SUPPLIED PASSAGE.
____

Court Opinion

ID: 3577621
Source: CourtListenerOpinion
Date Created: 2016-07-05 23:29:28.380928+00
Date Added: 2024-06-11T15:05:48.547617
License: Public Domain

Upon the trial the court charged the jury that the matter published was an untruthful statement in a substantial particular, and that it was spoken of the plaintiff "in relation to his profession and assailed him in his *Page 220 
professional capacity, and that, therefore, it is libelous in and of itself." An exception was taken to so much of this charge as states that the writing was of and concerning the plaintiff in relation to his professional capacity.
Many statements published of an individual to some extent affecting his standing and reputation, only become actionable when special damages are alleged and shown; but when the publication tends to injure him in his profession or business, or to charge him with the commission of a crime, it becomes actionable per se. It will thus be seen that statements published tending to injure a person in his profession or business are an aggravation of the offense, and are ordinarily more heavily punished than where a statement is published concerning the individual. We incline to the view that both articles were libelous per se. Both charged the plaintiff with offenses under our Penal Code. It was a libel and misdemeanor to hang Dr. Stewart in effigy. (Sec. 242.) It was a felony to break into the dead house and remove a body therefrom for the purpose of hanging it in effigy. (Sec. 313.) It was also an offense to break into the dead house for the purpose of removing coffins. (Sec. 505.) The plaintiff, therefore, would be entitled to recover some damages unless the charges were true. It now appears that he was, in fact, guilty of a misdemeanor in taking part in the hanging of Dr. Stewart in effigy. It also appears that he was guilty of a misdemeanor, if not of a graver crime, in assisting in the breaking into the dead house and in the taking of the three coffins therefrom. He did not, however, as we have seen, take a dead body from the house. In so far as he has damaged his own character by the offenses that he has committed, he is without remedy and must suffer the consequences. He can only recover such damages as he has sustained by reason of the additional charge of which he was not guilty. This was the measure of the defendant's liability; but the jury, as we have seen, was permitted to include another element — that of injury to plaintiff's profession or business. In determining this question it becomes necessary to carefully review the articles *Page 221 
published. The news article purports to give a detailed account of what transpired, and we discover nothing in it that is an attack upon plaintiff's skill or ability as a physician and surgeon. The reference in the editorial to the doctor who attended upon the child run over by a delivery wagon is an independent matter having no connection with the charge against the medical staff of the hospital of which the defendant was a member. It is true that the plaintiff with his associates are spoken of as ghouls, jackasses, brutes and degenerates. It is also true that if these words were spoken of and concerning the plaintiff's skill or capacity in his profession, damages would be recoverable for this injury; but we think that reading all of the statements in the articles together they very clearly disclose the purpose of the writer in using these expressions as applying to the transaction detailed, and not to the plaintiff's professional capacity, skill or ability as a physician. As applied to the plaintiff's conduct on the night in question they furnished a basis for no additional allowance by way of damages, for, adopting his own story of the transaction as given upon the witness stand, it was, to speak mildly, a most disgraceful affair meriting the condemnation of every law-abiding citizen. The libel upon the superintendent was bad enough, but this sinks into insignificance when we contemplate the injury that may result to the institution. A hospital, dependent upon the liberalities of the charitably inclined for its support, maintaining a staff of physicians who violate in the night the repository of their own dead, may be deprived of many liberal contributions that it otherwise would have obtained had it not been for such conduct.
We conclude that the charge, as made, was erroneous in the particular alluded to, and for that reason the judgment should be reversed and a new trial ordered, with costs to abide the event.
PARKER, Ch. J., MARTIN and WERNER, JJ., concur with VANN, J.; GRAY and O'BRIEN, JJ., concur with HAIGHT, J.

____

GIVEN INFORMATION.
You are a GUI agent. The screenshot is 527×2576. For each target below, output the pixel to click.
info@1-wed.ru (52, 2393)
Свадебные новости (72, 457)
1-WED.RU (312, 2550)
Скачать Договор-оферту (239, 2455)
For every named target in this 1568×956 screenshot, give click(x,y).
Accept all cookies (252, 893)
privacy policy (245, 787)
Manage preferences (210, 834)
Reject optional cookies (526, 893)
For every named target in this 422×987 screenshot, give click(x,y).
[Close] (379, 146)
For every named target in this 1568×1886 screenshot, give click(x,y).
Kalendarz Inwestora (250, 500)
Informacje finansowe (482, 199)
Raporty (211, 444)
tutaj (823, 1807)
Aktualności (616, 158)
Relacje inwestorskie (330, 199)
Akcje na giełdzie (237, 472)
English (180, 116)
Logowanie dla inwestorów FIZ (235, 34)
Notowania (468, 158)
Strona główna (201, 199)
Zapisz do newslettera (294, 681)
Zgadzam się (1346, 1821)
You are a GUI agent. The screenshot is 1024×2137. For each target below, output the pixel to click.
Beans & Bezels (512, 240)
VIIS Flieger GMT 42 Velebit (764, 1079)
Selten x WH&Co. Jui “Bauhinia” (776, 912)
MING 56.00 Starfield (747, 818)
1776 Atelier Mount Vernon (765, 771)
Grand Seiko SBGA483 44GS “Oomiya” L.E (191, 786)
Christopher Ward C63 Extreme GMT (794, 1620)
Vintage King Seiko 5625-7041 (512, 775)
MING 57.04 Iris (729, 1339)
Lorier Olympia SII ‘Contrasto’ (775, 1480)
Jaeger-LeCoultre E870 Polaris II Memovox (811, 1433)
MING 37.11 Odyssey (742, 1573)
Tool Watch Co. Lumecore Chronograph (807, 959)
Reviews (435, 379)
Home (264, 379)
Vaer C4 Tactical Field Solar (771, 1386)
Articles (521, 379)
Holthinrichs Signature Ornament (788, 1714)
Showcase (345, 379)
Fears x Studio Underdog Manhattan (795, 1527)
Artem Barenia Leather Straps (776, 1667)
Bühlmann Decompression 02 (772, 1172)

____

TASK INSTRUCTIONS.
In the court opinion, which section of the Penal Code made it a felony to break into the dead house and remove a body in order to hang it in effigy?

TASK RESPONSE.
Section 313.